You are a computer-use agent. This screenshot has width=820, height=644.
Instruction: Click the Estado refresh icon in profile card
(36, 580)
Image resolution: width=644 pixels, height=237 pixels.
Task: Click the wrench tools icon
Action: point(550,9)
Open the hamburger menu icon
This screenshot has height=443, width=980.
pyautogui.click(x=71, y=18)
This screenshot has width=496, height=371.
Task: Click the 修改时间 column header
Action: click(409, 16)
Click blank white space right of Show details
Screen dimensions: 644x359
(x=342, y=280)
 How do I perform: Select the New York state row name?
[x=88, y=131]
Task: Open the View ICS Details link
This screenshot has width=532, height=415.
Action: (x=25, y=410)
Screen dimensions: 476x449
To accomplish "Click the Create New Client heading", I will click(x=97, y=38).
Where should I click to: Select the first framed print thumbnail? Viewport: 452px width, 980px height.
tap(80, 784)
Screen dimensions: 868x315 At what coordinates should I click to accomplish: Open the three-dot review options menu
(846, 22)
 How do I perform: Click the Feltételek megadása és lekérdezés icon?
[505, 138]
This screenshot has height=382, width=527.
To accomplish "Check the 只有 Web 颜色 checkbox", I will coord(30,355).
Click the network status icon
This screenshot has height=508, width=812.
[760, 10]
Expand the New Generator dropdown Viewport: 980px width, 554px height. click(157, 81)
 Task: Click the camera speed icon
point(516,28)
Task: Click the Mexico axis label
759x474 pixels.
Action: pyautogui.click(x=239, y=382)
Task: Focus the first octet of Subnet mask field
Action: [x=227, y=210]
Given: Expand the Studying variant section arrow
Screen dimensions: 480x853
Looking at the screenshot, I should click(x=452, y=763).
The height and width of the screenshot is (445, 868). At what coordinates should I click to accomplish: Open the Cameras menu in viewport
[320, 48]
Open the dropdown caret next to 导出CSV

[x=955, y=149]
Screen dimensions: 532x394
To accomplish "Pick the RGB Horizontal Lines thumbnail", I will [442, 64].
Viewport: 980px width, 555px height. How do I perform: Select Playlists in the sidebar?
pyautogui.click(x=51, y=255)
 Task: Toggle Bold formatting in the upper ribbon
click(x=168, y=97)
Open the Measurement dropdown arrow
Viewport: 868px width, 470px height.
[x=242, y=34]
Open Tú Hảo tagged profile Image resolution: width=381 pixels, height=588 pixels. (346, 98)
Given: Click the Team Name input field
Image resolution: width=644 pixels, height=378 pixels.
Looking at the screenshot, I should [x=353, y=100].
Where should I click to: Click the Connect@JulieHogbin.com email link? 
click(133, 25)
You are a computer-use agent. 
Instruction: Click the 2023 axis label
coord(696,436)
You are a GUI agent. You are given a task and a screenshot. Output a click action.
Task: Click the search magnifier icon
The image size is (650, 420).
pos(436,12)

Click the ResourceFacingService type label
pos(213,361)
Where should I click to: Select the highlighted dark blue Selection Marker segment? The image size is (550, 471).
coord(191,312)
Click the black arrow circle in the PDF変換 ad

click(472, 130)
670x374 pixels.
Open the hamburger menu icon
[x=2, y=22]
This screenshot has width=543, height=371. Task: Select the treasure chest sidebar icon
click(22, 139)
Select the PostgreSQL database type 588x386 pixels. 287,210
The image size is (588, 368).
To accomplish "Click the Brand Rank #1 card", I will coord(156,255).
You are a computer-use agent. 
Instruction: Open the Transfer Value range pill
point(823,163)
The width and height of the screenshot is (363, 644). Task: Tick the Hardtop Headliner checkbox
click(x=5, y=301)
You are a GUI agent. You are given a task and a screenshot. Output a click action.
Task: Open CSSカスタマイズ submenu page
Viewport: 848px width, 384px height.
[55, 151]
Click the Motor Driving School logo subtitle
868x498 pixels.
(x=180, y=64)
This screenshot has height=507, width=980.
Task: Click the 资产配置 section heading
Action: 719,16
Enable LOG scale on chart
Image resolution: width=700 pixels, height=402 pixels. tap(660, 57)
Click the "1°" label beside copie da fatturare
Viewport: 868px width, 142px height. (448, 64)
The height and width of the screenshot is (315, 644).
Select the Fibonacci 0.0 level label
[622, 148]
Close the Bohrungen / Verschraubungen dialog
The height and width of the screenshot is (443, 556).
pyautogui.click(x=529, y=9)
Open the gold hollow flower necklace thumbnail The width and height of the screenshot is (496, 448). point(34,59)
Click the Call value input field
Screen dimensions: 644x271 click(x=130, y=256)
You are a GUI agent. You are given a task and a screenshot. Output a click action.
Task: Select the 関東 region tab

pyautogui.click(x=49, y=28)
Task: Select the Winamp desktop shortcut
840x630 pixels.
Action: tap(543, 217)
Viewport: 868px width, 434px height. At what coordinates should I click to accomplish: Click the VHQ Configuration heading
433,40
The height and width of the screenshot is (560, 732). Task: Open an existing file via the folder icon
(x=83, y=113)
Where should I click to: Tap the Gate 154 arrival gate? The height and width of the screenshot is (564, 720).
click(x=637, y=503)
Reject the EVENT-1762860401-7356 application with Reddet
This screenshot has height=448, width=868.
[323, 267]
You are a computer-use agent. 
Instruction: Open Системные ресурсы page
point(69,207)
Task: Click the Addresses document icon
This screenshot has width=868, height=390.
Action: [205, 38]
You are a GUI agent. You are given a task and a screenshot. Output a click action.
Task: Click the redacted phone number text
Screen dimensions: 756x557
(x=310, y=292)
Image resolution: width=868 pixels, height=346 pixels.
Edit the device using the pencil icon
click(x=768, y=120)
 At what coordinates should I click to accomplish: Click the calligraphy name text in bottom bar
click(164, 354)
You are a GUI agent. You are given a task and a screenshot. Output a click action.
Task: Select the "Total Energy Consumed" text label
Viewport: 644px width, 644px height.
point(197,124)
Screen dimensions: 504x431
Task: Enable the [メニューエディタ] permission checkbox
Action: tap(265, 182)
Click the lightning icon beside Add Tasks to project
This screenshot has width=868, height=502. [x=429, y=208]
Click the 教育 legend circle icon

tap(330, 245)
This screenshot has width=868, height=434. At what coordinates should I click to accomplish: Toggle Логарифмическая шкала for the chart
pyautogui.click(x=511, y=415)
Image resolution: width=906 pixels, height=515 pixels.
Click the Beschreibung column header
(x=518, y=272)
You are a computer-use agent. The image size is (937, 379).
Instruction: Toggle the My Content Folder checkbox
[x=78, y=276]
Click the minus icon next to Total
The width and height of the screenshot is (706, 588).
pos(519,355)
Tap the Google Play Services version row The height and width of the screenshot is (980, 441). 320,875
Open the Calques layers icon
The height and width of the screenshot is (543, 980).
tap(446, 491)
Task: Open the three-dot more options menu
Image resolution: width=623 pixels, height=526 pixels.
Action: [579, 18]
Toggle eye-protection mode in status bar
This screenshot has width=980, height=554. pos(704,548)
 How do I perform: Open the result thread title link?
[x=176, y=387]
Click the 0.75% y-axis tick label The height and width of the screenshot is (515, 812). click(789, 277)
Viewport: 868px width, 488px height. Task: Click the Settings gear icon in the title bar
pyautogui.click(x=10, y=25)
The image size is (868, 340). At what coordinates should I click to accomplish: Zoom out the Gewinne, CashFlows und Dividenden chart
++++++++
Exercise requirements → Could you retype every record above exactly as given?

Answer box →
You are a computer-use agent. This screenshot has width=820, height=644.
Instruction: Click the Estado refresh icon in profile card
(36, 580)
Image resolution: width=644 pixels, height=237 pixels.
Task: Click the wrench tools icon
Action: point(550,9)
Open the hamburger menu icon
This screenshot has height=443, width=980.
pyautogui.click(x=71, y=18)
This screenshot has width=496, height=371.
Task: Click the 修改时间 column header
Action: click(409, 16)
Click blank white space right of Show details
Screen dimensions: 644x359
(x=342, y=280)
 How do I perform: Select the New York state row name?
[x=88, y=131]
Task: Open the View ICS Details link
This screenshot has width=532, height=415.
Action: (x=25, y=410)
Screen dimensions: 476x449
To accomplish "Click the Create New Client heading", I will click(x=97, y=38).
Where should I click to: Select the first framed print thumbnail? Viewport: 452px width, 980px height.
tap(80, 784)
Screen dimensions: 868x315 At what coordinates should I click to accomplish: Open the three-dot review options menu
(846, 22)
 How do I perform: Click the Feltételek megadása és lekérdezés icon?
[505, 138]
This screenshot has height=382, width=527.
To accomplish "Check the 只有 Web 颜色 checkbox", I will coord(30,355).
Click the network status icon
This screenshot has height=508, width=812.
[760, 10]
Expand the New Generator dropdown Viewport: 980px width, 554px height. click(157, 81)
 Task: Click the camera speed icon
point(516,28)
Task: Click the Mexico axis label
759x474 pixels.
Action: pyautogui.click(x=239, y=382)
Task: Focus the first octet of Subnet mask field
Action: [x=227, y=210]
Given: Expand the Studying variant section arrow
Screen dimensions: 480x853
Looking at the screenshot, I should click(x=452, y=763).
The height and width of the screenshot is (445, 868). At what coordinates should I click to accomplish: Open the Cameras menu in viewport
[320, 48]
Open the dropdown caret next to 导出CSV

[x=955, y=149]
Screen dimensions: 532x394
To accomplish "Pick the RGB Horizontal Lines thumbnail", I will [442, 64].
Viewport: 980px width, 555px height. How do I perform: Select Playlists in the sidebar?
pyautogui.click(x=51, y=255)
 Task: Toggle Bold formatting in the upper ribbon
click(x=168, y=97)
Open the Measurement dropdown arrow
Viewport: 868px width, 470px height.
[x=242, y=34]
Open Tú Hảo tagged profile Image resolution: width=381 pixels, height=588 pixels. (346, 98)
Given: Click the Team Name input field
Image resolution: width=644 pixels, height=378 pixels.
Looking at the screenshot, I should [x=353, y=100].
Where should I click to: Click the Connect@JulieHogbin.com email link? 
click(133, 25)
You are a computer-use agent. 
Instruction: Click the 2023 axis label
coord(696,436)
You are a GUI agent. You are given a task and a screenshot. Output a click action.
Task: Click the search magnifier icon
The image size is (650, 420).
pos(436,12)

Click the ResourceFacingService type label
pos(213,361)
Where should I click to: Select the highlighted dark blue Selection Marker segment? The image size is (550, 471).
coord(191,312)
Click the black arrow circle in the PDF変換 ad

click(472, 130)
670x374 pixels.
Open the hamburger menu icon
[x=2, y=22]
This screenshot has width=543, height=371. Task: Select the treasure chest sidebar icon
click(22, 139)
Select the PostgreSQL database type 588x386 pixels. 287,210
The image size is (588, 368).
To accomplish "Click the Brand Rank #1 card", I will coord(156,255).
You are a computer-use agent. 
Instruction: Open the Transfer Value range pill
point(823,163)
The width and height of the screenshot is (363, 644). Task: Tick the Hardtop Headliner checkbox
click(x=5, y=301)
You are a GUI agent. You are given a task and a screenshot. Output a click action.
Task: Open CSSカスタマイズ submenu page
Viewport: 848px width, 384px height.
[55, 151]
Click the Motor Driving School logo subtitle
868x498 pixels.
(x=180, y=64)
This screenshot has height=507, width=980.
Task: Click the 资产配置 section heading
Action: 719,16
Enable LOG scale on chart
Image resolution: width=700 pixels, height=402 pixels. tap(660, 57)
Click the "1°" label beside copie da fatturare
Viewport: 868px width, 142px height. (448, 64)
The height and width of the screenshot is (315, 644).
Select the Fibonacci 0.0 level label
[622, 148]
Close the Bohrungen / Verschraubungen dialog
The height and width of the screenshot is (443, 556).
pyautogui.click(x=529, y=9)
Open the gold hollow flower necklace thumbnail The width and height of the screenshot is (496, 448). point(34,59)
Click the Call value input field
Screen dimensions: 644x271 click(x=130, y=256)
You are a GUI agent. You are given a task and a screenshot. Output a click action.
Task: Select the 関東 region tab

pyautogui.click(x=49, y=28)
Task: Select the Winamp desktop shortcut
840x630 pixels.
Action: tap(543, 217)
Viewport: 868px width, 434px height. At what coordinates should I click to accomplish: Click the VHQ Configuration heading
433,40
The height and width of the screenshot is (560, 732). Task: Open an existing file via the folder icon
(x=83, y=113)
Where should I click to: Tap the Gate 154 arrival gate? The height and width of the screenshot is (564, 720).
click(x=637, y=503)
Reject the EVENT-1762860401-7356 application with Reddet
This screenshot has height=448, width=868.
[323, 267]
You are a computer-use agent. 
Instruction: Open Системные ресурсы page
point(69,207)
Task: Click the Addresses document icon
This screenshot has width=868, height=390.
Action: [205, 38]
You are a GUI agent. You are given a task and a screenshot. Output a click action.
Task: Click the redacted phone number text
Screen dimensions: 756x557
(x=310, y=292)
Image resolution: width=868 pixels, height=346 pixels.
Edit the device using the pencil icon
click(x=768, y=120)
 At what coordinates should I click to accomplish: Click the calligraphy name text in bottom bar
click(164, 354)
You are a GUI agent. You are given a task and a screenshot. Output a click action.
Task: Select the "Total Energy Consumed" text label
Viewport: 644px width, 644px height.
point(197,124)
Screen dimensions: 504x431
Task: Enable the [メニューエディタ] permission checkbox
Action: tap(265, 182)
Click the lightning icon beside Add Tasks to project
This screenshot has width=868, height=502. [x=429, y=208]
Click the 教育 legend circle icon

tap(330, 245)
This screenshot has width=868, height=434. At what coordinates should I click to accomplish: Toggle Логарифмическая шкала for the chart
pyautogui.click(x=511, y=415)
Image resolution: width=906 pixels, height=515 pixels.
Click the Beschreibung column header
(x=518, y=272)
You are a computer-use agent. The image size is (937, 379).
Instruction: Toggle the My Content Folder checkbox
[x=78, y=276]
Click the minus icon next to Total
The width and height of the screenshot is (706, 588).
pos(519,355)
Tap the Google Play Services version row The height and width of the screenshot is (980, 441). 320,875
Open the Calques layers icon
The height and width of the screenshot is (543, 980).
tap(446, 491)
Task: Open the three-dot more options menu
Image resolution: width=623 pixels, height=526 pixels.
Action: [579, 18]
Toggle eye-protection mode in status bar
This screenshot has width=980, height=554. pos(704,548)
 How do I perform: Open the result thread title link?
[x=176, y=387]
Click the 0.75% y-axis tick label The height and width of the screenshot is (515, 812). click(789, 277)
Viewport: 868px width, 488px height. Task: Click the Settings gear icon in the title bar
pyautogui.click(x=10, y=25)
The image size is (868, 340). At what coordinates should I click to accomplish: Zoom out the Gewinne, CashFlows und Dividenden chart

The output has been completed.